@bluesky314
Above code is to normalize the images (btw this is not how you want to normalize the images) then np.tile to create 3 channels by copying 1 channel 3 times!
@wyquek@bluesky314 I have removed normalization from the data!
I have tried Fashion MNIST on the same custom DataSet. I am getting same issue. So now we know, there is a problem somewhere in the Custom DataSet class. But what could be the issue? Maybe @lesscomfortable can help?
By the way as par this notebook which I created to understand the torch.nll_loss, I am also receiving the negative values (outputs) of the loss function. I have attached a screenshot in this forum doubt which went under the bag.
The input in this screenshot is obtained by running the Arabic MNIST notebook with 1 batch size, debugging and inspecting the output of the model with %%debug.
just guessing but for your latest example would you like to try using F.nll_loss(F.log_softmax(input), target) from example in pytorch docs
# input is of size N x C = 3 x 5
input = torch.randn(3, 5, requires_grad=True)
# each element in target has to have 0 <= value < C
target = torch.tensor([1, 0, 4])
output = F.nll_loss(F.log_softmax(input), target)
output.backward()
not quite sure, but seems like you could be missing a softmax somewhere.
Right that is exactly what I was thinking but again why I would be missing the softmax because I called DataBunch.create and model is still created by create_cnn. Also DataBunch is creating dataloaders. Shouldn’t DataBunch or create_cnn apply softmax? This is why I am cancelling the possibility of softmax. (Or am I missing something?)
Also I noticed that PyTorch official docs says, we need to apply log_softmax with F.nll_loss and I couldn’t find any occurrence in the code related to log_softmax. Also hidden function _loss_func2activ which is using proper activation function for loss_function is used only at the time of prediction and not at the time of calculating loss (in get_preds only).
Either I am missing something big or there is bug (which I highly doubt is the case because I am the only one who received negative loss)
I suppose you could do that too, but I can’t help but noticed @uwaisiqbal, a fastai student, had hit the ball out of the ballpark 10 days ago on Kaggle using fastai v1 codes sort of similar to the lesson notebook
Now when we created the custom dataset with DataBunch.create method, this label function was not called and hence Fastai library added default loss function which is F.nll_loss.

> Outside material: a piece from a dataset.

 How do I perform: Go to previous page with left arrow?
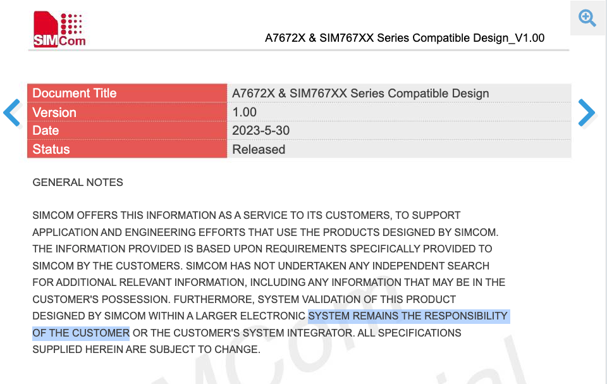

@wyquek (and me) already have discussed how F.nll_loss(F.log_softmax(inp), out) == F.cross_entropy(inp, out) Which is F.cross_entropy applying F.log_softmax automatically but in case of F.nll_loss we need to apply that manually. And when you don’t apply F.log_softmaxresult can be negative. So it is a good idea to give a look at your loss function and pondering whether you are getting desired loss function or not!
(Now it would be really great if someone from fastai can confirm my findings! )
Two solutions for this:
Apply F.log_softmax on inputs before feeding them to F.nll_loss
An easy solution is set loss function manually. learn.loss_func = F.cross_entropy
Excellent analysis. To add to this answer, I would first print out the predictions that are made. Then would plot the histogram for both predictions as well as ground truth. And would come up with calculating loss for some values using different loss functions for values which are causing negative frequency in histogram. But still your approch sounds easy and apt one.
Just saw this thread today. I put together a solution with the Arabic MNIST dataset here.
The github repo is a fork from the original repo with the dataset where he has the images saved as files as well.
Rather than using the raw data from the csv I used the image files and created a directory structure to match what is needed by the fastai library. My best guess is that something has gone wrong when you are converting the csv values to pixel values for the fastai library to then use.
Good spot! I’ll update it when I get some time. Haha I spent a couple hours at it and tried a bunch of things but that 96.8% is pretty stubborn. If you take a look at the most confused items, they are really poorly handwritten examples which look like scribbles lol. I think it’s because of the data.